Yesterday, the city’s transportation board did two things it hasn't done in over a decade: Recommend city council approve the creation of a new cab company and allow more taxis to work in the city.
The new company is called Union Cab, a would-be worker-owned co-operative. There are some strong arguments for why Portland should allow more taxis to operate but Union Cab and the new taxis permits it needs are at the center of controversy that seems to be dividing Portland’s cabbies along ideological and ethnic lines.
Portland’s Private for Hire Transportation Board—which is made up mostly of members of the city’s transportation industry—voted yesterday on whether to add 132 new taxi permits to the 382 that already operate in Portland. The new permits included 82 for three existing Portland cab companies and 50 for the newbie Union Cab. It also included a series of new and potentially far-reaching reforms designed to clean up the poor working conditions found in Portland’s cab industry. However, the crowd seemed to care less about the reforms. For better or worse, yesterday’s fiery meeting was mostly about Union Cab and the new permits.
In total, about 80 taxi drivers packed the Portland Building’s auditorium to give their two cents on the new permits and the new company. And yesterday’s meeting showed a marked division among Portland cabbies.
In the center of the room were about 30 representatives from Union Cab, composed largely of African immigrants. The co-op’s members were led by Union Cab’s founder and current president, an Ethiopian immigrant and taxi driver named Kedir Wako. Next to the Union Cabbies was another batch of partisans, nearly all white and composed mostly of Slavic and Russian immigrants that make up an anti-permit/anti-Union Cab group who support rabble-rousing cabbie Red Diamond, the elected representative for all the taxi drivers on the city transportation board. Diamond has led the attack against the new permits and Union Cab.
Both groups participated in what turned into a very contentious public comment period, during which members from each practically shouted their positions at the board (the two groups also fought with each other to be the loudest clappers in the room). Again and again, Diamond’s partisans questioned the board’s conclusions that Portland needs new permits, repeating the argument that America is still in a recession and the new permits would hurt the drivers by adding more competition to an already fierce market.
Wako’s camp meanwhile, accused Red Diamond of being a closeted racist and not representing cabbies' best interests on the board.
For his part, Diamond used his official position on the board to once again state his opposition to the Union Cab, and to lament that the board had shot down an earlier recommendation he presented to them that would make Portland's taxi system more like NYC's medallion program by taking existing permits away from the taxi companies and giving them to drivers. Diamond also repeated his concerns—also expressed to the Mercury—that the co-op’s members were going to bring non-Portlanders into the new company and take jobs away from local drivers.
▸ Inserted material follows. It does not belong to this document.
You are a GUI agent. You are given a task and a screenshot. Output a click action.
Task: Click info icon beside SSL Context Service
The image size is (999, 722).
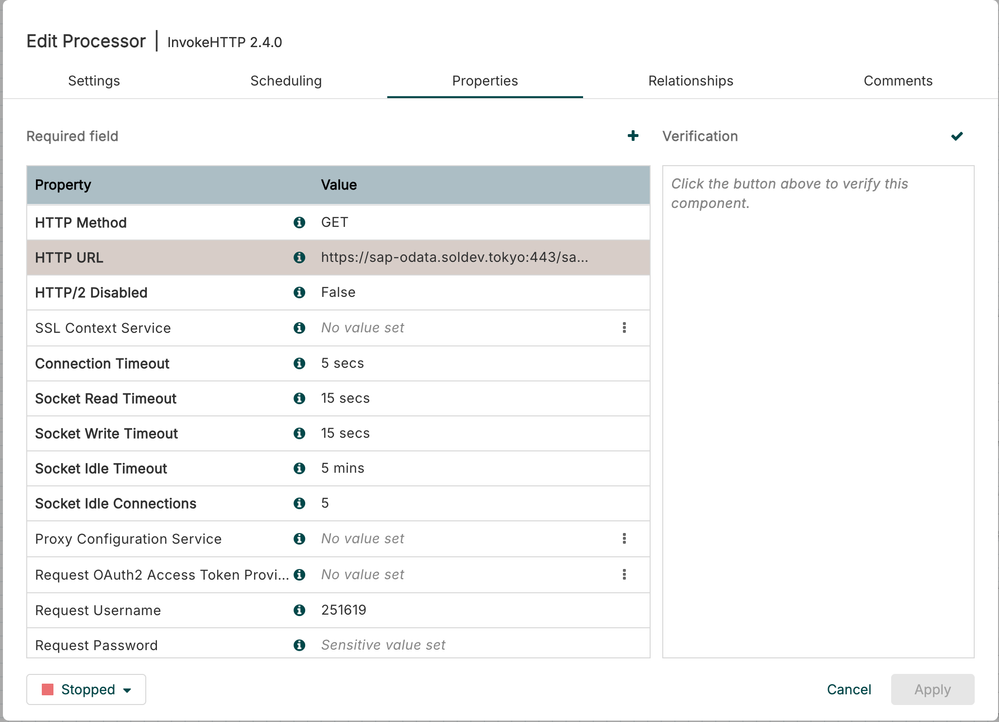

Diamond told the board and his gathered colleagues:
“I’ve heard from multiple sources on repeated occasions that of those 50 permits, these permits are to be allocated to family members and Union members who are not local people—that is, people who are associated with Union Cab that live in other cities. Until I am satisfied that Union Cab is actually owned by local drivers, I don’t think the city should issue these permits. I think the question of who actually owns Union Cab should be made available to the board.”
To this, the Revenue Bureau’s Kathleen Butler told Diamond the Union Cab’s members were not legally obligated to reveal this information. However, Union Cab is legally registered in the state as a business owned by Kedir Wako, who lives in Portland, though this doesn't list the other member-owners.
While half of the room hooted for Diamond, he didn’t receive a lot of support from the rest of the board. Following a failed attempt to introduce a motion specifically against Union Cab, the board voted overwhelming in favor of the new company. The final vote for the co-op was 10 in favor and three against.
Once the Union Cab issue was settled, members of the co-op cheered, while the majority of the anti-permit crowd got up and left the room, even though the board hadn’t yet decided on the other 82 permits or the new reforms (PDF). Minutes later, in front of a much smaller crowd, the board voted overwhelming to approve the new reforms and the new permits. Only Diamond and one other board member voted against the package, while one member excused himself from the vote altogether.
The board’s thumbs up for the new permits, it should be noted, wasn’t unconditional. Perhaps conceding to concerns made by Diamond and others, the board recommended a gradual implementation of the new permits, with an examination at the end of 2013 to see if the new permits really are hurting drivers. And this isn’t the final word on the new company, permits, or reforms.
On November 7, Portland City Council is expected to vote on the issue. But Diamond told the Mercury he sees defeat already. “I’ll tell you this, and it will make your union friends happy, if all these permits are approved, I’m leaving Portland," says Diamond. "There is no way I can continue to work in this industry if it is decimated by over saturation. I am not going to subject myself to slave wages.”
Not surprisingly, Wako tells a different story. “We are very happy, we are in the right place, and we are in the right country. That's why we came here and we left our parents, our mothers, fathers, and brothers and sisters because this is the place where you can get justice.”